А Хлестаков? «Хлестаков — ветреная, светская совесть,
продажная, обманчивая совесть... С Хлестаковым под руку
ничего не увидишь в душевном городе нашем...» «Не с Хлестаковым, но с настоящим ревизором оглянем себя...» «Все отыщешь в себе, если только опуститься в свою душу не с Хлестаковым, но — с настоящим и неподкупным ревизором».

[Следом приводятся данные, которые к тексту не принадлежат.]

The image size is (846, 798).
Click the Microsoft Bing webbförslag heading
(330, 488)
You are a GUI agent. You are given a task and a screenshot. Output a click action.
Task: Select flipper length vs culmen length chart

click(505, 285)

Из этого, конечно, не следует, что нужно отвлекаться, как
то, отчасти, случилось с поздним Гоголем, от собственно социального смысла этого и других героев комедии. Недаром много позднее Достоевский занес в записную книжку: «О, и Гоголь думал, что понятия зависят от людей (кара грядущего
закона), но с самого появления “Ревизора” всем хотя и смутно, но как-то сказалось, что беда тут не от людей, не от единиц, что добродетельный городничий вместо Сквозника ничего не изменит. Мало того, и не может быть добродетельного
Сквозника»10. Любопытно, однако, что, видимо, не случайно
из всех героев комедии так универсализировался в сознании
Гоголя именно Хлестаков.
Испытание на Хлестакова и на хлестаковщину в известном смысле главное испытание, которое несла комедия «людям, которых свет не называет пустыми... пусть всякий отыщет частицу себя в этой роли и в то же время осмотрится
вокруг без боязни и страха, чтобы не указал на него ктонибудь пальцем и не назвал бы его по имени». «Порядочный
человек, — писал Белинский как раз в связи с образом Хлестакова и почти в унисон Гоголю, — не тем отличается от
пошлого, чтобы он был вовсе чужд всякой пошлости, а тем,
что видит и знает, что в нем есть пошлого, тогда как пошлый
человек и не подозревает этого в отношении к себе...»11
«Всякий хоть на минуту, если не на несколько минут делался или делается Хлестаковым», — еще раз повторим слова, которыми Гоголь резюмировал абсолютную природу созданного им образа.
90
I. ЛИТЕРАТУРА ВЕЛИКОГО «СИНТЕЗИСА»
He-Хлестаковы не тем отличаются от Хлестаковых — перефразируем, вернее, персонифицируем слова великого критика, — чтобы они были вовсе чужды хлестаковщине, а тем,
что видят и знают, что в них есть хлестаковского, тогда как
Хлестаковы и не подозревают этого в отношении к себе.
Всякий хоть на минуту или на несколько минут становился
или станет Иваном Александровичем Хлестаковым. Но останется им только тот, кто этого не подозревает в отношении
к себе. Кажется, таков один из смыслов, если не главный
смысл, знаменитого образа гоголевской комедии.